Inside each of the tests we define, we use assert to confirm the behaviour we expect from our tests. As you can probably guess by now, assert is the macro (with different variations) that will cause the test to either raise an error or not.

If running the test fails, we catch the error and tag the test as a failure. Otherwise, nothing to see here. We move along returning the test back without changing its state, which as we’ve previously seen in ExUnit.CLIFormatter means it was a success.

All tests run. Macros and spawned processes in a perfectly orchestrated dance of messages and pattern-matching. The test suite ends. Failures are reported back to the user. Analyse, fix, rinse and repeat until green.

Conclusions

ExUnit is a hell of a framework, and I say that in the best possible way.

Even though we went in a bit deep on this blog post, we’ve only touched a small part of what ExUnit does and how it achieves it. There are plenty of optional switches available. Analysing each would take us through lots of different areas of the codebase and would have us learn much more!

I hope I was able to show you how ExUnit takes the most out of Elixir and the BEAM. It leverages the “Lispy” macro system from Elixir while also taking advantage of processes and message passing between them to achieve a highly concurrent solution for running our tests in a greatly optimized manner. On top of that, the testing framework provides callback mechanisms that allow you to hook into the process (pun not intended) of running the tests, which can open a myriad of possibilities.

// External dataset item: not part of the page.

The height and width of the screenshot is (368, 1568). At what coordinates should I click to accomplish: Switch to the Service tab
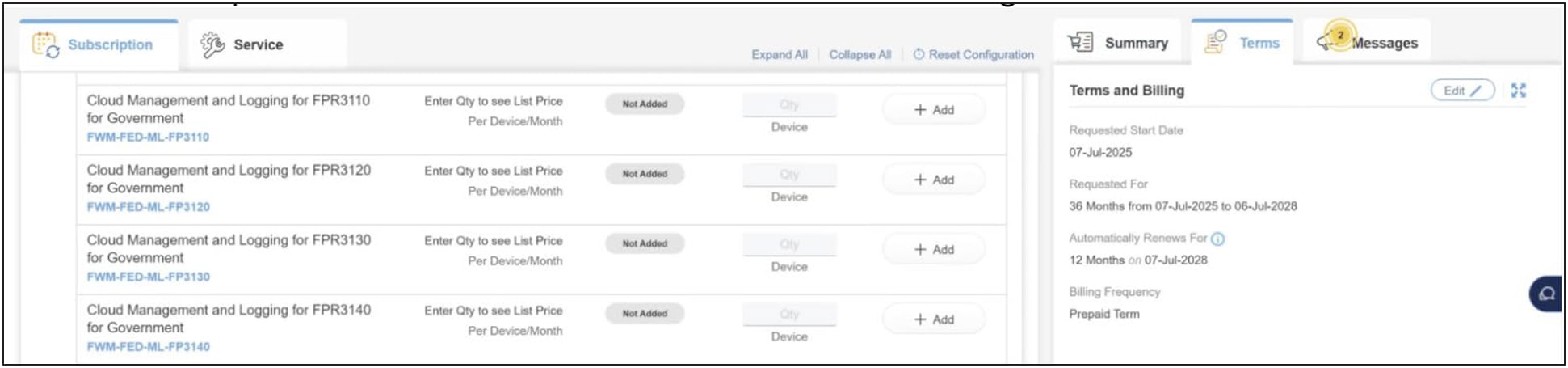pyautogui.click(x=258, y=44)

I have looked deeply into how ExUnit works because I have this idea for a project. I have learned about mutation testing a while back. First in a Ruby meetup here in Portugal where someone presented about mutant. Then a colleague of mine talked again about it at a Tech Catchup (a tech event we do at the company I work at, Onfido). And most recently, a friend of mine presented about it and talked about how they’re using it at the company he works at, this time using the JVM-specific pitest framework. I have something in the works, very rough at this point in time for our beloved Elixir. More news soon… maybe?

Acknowledgments

This tweet from Andrea Leopardi (@whatyouhide) helped me try out hypothesis by quickly changing the Elixir source code for ExUnit locally (i.e., in my machine) using asdf, ultimately contributing to my understanding of some details of the workflow of ExUnit.